Your job is to set down the stretch of entries that opens with the line containing "Click the user avatar in title bar" and closes with the line containing "Given: Click the empty list box in the dialog". Keep both end lines, copy each exactly, and add nothing.

##########

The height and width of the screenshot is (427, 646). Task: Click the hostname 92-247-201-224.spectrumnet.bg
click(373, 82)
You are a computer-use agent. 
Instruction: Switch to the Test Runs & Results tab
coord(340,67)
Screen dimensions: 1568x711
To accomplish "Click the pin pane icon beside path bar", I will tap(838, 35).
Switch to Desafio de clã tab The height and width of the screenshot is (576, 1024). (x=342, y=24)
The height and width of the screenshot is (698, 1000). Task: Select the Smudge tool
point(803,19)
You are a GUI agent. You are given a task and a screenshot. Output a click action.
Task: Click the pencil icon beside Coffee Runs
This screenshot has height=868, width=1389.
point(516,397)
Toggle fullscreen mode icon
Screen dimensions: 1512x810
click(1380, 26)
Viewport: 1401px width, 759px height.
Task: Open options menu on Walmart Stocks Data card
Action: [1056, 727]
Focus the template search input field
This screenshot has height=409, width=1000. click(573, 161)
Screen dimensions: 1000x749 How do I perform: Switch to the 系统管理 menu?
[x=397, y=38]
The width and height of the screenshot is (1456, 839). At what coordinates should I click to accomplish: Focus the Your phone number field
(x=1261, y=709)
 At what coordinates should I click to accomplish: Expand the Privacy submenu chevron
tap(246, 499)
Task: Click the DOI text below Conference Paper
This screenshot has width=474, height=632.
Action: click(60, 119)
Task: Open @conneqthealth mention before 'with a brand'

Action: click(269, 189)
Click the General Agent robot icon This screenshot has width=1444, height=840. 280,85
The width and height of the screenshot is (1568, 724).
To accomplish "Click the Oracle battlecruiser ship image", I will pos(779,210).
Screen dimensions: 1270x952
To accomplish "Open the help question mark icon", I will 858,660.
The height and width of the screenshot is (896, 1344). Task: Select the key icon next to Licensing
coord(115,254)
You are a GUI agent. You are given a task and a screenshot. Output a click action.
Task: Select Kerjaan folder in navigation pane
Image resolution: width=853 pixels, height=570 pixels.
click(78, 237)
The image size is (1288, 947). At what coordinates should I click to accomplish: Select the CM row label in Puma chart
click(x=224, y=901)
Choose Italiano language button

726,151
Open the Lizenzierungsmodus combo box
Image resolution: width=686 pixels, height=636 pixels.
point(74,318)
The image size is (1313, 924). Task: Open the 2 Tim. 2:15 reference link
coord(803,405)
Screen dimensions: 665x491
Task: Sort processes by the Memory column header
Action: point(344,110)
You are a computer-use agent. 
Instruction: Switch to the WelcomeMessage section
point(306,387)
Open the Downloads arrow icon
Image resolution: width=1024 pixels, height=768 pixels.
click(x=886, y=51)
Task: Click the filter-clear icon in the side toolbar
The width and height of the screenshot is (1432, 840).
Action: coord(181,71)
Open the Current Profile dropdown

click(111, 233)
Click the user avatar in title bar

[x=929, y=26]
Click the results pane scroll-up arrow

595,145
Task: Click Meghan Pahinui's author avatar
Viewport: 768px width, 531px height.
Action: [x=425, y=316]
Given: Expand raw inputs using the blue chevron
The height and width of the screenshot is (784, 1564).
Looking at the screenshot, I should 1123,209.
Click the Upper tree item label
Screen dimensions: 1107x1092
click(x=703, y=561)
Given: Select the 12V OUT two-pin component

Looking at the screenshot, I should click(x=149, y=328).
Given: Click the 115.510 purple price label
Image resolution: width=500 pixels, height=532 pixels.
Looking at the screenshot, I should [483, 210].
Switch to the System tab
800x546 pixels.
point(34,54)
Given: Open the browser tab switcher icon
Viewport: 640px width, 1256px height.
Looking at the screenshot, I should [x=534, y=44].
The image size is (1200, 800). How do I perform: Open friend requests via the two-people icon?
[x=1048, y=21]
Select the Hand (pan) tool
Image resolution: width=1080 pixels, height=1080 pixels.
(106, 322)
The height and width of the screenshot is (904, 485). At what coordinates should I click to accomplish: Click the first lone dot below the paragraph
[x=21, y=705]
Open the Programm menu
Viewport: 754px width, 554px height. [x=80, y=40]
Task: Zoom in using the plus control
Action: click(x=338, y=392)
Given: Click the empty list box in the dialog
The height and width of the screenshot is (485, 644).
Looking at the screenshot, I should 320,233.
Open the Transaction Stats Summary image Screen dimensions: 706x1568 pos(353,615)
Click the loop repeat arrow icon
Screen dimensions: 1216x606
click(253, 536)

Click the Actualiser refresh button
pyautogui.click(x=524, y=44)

##########

_RESPONSE BOX_.
Click the user avatar in title bar

[x=929, y=26]
Click the results pane scroll-up arrow

595,145
Task: Click Meghan Pahinui's author avatar
Viewport: 768px width, 531px height.
Action: [x=425, y=316]
Given: Expand raw inputs using the blue chevron
The height and width of the screenshot is (784, 1564).
Looking at the screenshot, I should 1123,209.
Click the Upper tree item label
Screen dimensions: 1107x1092
click(x=703, y=561)
Given: Select the 12V OUT two-pin component

Looking at the screenshot, I should click(x=149, y=328).
Given: Click the 115.510 purple price label
Image resolution: width=500 pixels, height=532 pixels.
Looking at the screenshot, I should [483, 210].
Switch to the System tab
800x546 pixels.
point(34,54)
Given: Open the browser tab switcher icon
Viewport: 640px width, 1256px height.
Looking at the screenshot, I should [x=534, y=44].
The image size is (1200, 800). How do I perform: Open friend requests via the two-people icon?
[x=1048, y=21]
Select the Hand (pan) tool
Image resolution: width=1080 pixels, height=1080 pixels.
(106, 322)
The height and width of the screenshot is (904, 485). At what coordinates should I click to accomplish: Click the first lone dot below the paragraph
[x=21, y=705]
Open the Programm menu
Viewport: 754px width, 554px height. [x=80, y=40]
Task: Zoom in using the plus control
Action: click(x=338, y=392)
Given: Click the empty list box in the dialog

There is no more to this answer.